- [What you will do]
Exactly as they appear, copy the lines of the listing from the one containing "Image resolution: width=1148" through the final line, both included, and nothing else.

Records for processing START

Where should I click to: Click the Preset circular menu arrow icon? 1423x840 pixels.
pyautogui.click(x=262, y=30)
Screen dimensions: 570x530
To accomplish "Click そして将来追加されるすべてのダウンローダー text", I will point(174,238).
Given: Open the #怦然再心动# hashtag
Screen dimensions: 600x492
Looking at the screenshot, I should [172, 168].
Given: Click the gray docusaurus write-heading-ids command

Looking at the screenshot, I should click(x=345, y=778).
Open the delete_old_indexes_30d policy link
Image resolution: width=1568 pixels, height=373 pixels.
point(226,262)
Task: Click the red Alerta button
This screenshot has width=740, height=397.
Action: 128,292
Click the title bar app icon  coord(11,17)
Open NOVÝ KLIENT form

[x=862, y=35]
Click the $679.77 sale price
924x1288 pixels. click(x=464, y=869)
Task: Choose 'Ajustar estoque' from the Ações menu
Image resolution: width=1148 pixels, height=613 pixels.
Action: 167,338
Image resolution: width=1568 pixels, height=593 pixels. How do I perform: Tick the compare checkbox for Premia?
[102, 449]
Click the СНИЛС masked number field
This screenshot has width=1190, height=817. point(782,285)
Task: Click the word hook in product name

Records for processing END

- [Written reply]
Image resolution: width=1148 pixels, height=613 pixels.
Action: 167,338
Image resolution: width=1568 pixels, height=593 pixels. How do I perform: Tick the compare checkbox for Premia?
[102, 449]
Click the СНИЛС masked number field
This screenshot has width=1190, height=817. point(782,285)
Task: Click the word hook in product name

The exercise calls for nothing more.